§ Goal: Turn the data below into a Markdown table with the columns Row and Data line: one row per line, numbered in order, with blank lines skipped. Leave the pictures out of the table.
─── Given data
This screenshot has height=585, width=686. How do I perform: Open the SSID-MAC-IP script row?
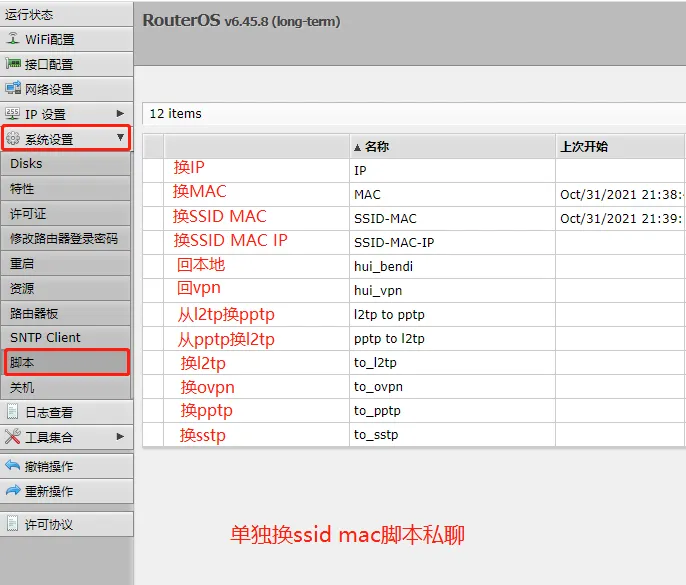click(x=394, y=242)
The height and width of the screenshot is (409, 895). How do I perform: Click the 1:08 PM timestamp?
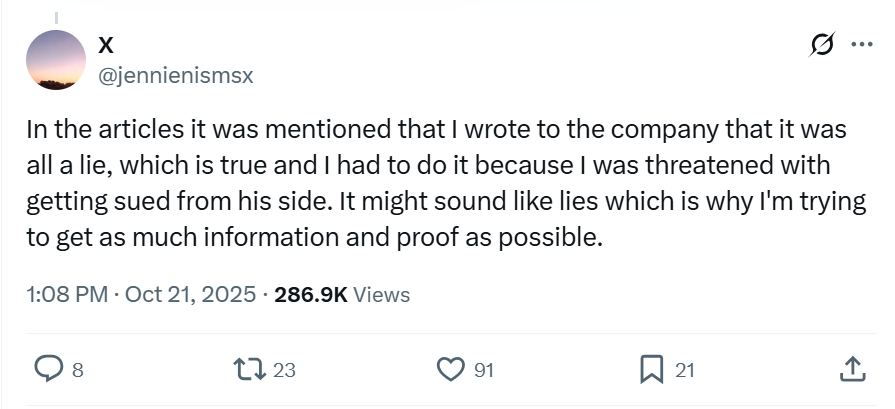[x=60, y=295]
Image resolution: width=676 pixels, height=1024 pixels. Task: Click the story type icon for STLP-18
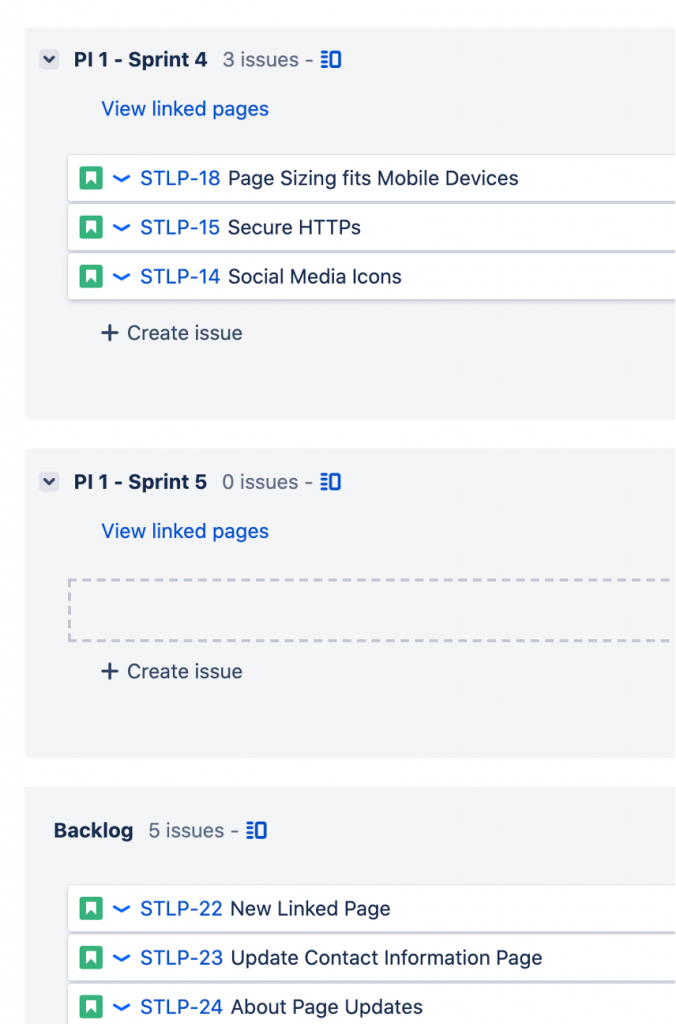(91, 178)
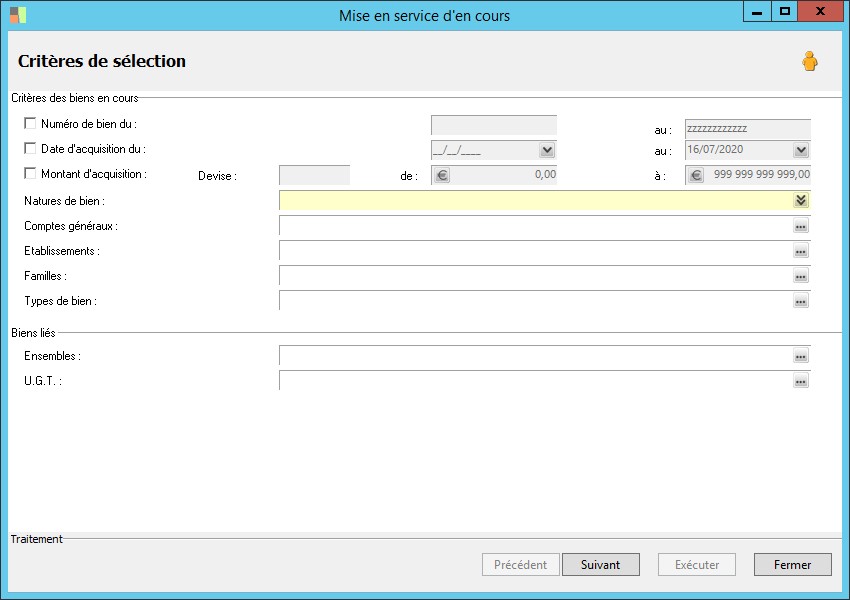Click the euro icon in the 'à' amount field
850x600 pixels.
coord(696,175)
──────
§ Reply:
| Row | Data line |
|---|---|
| 1 | This screenshot has height=585, width=686. How do I perform: Open the SSID-MAC-IP script row? |
| 2 | click(x=394, y=242) |
| 3 | The height and width of the screenshot is (409, 895). How do I perform: Click the 1:08 PM timestamp? |
| 4 | [x=60, y=295] |
| 5 | Image resolution: width=676 pixels, height=1024 pixels. Task: Click the story type icon for STLP-18 |
| 6 | (91, 178) |
| 7 | Click the euro icon in the 'à' amount field |
| 8 | 850x600 pixels. |
| 9 | coord(696,175) |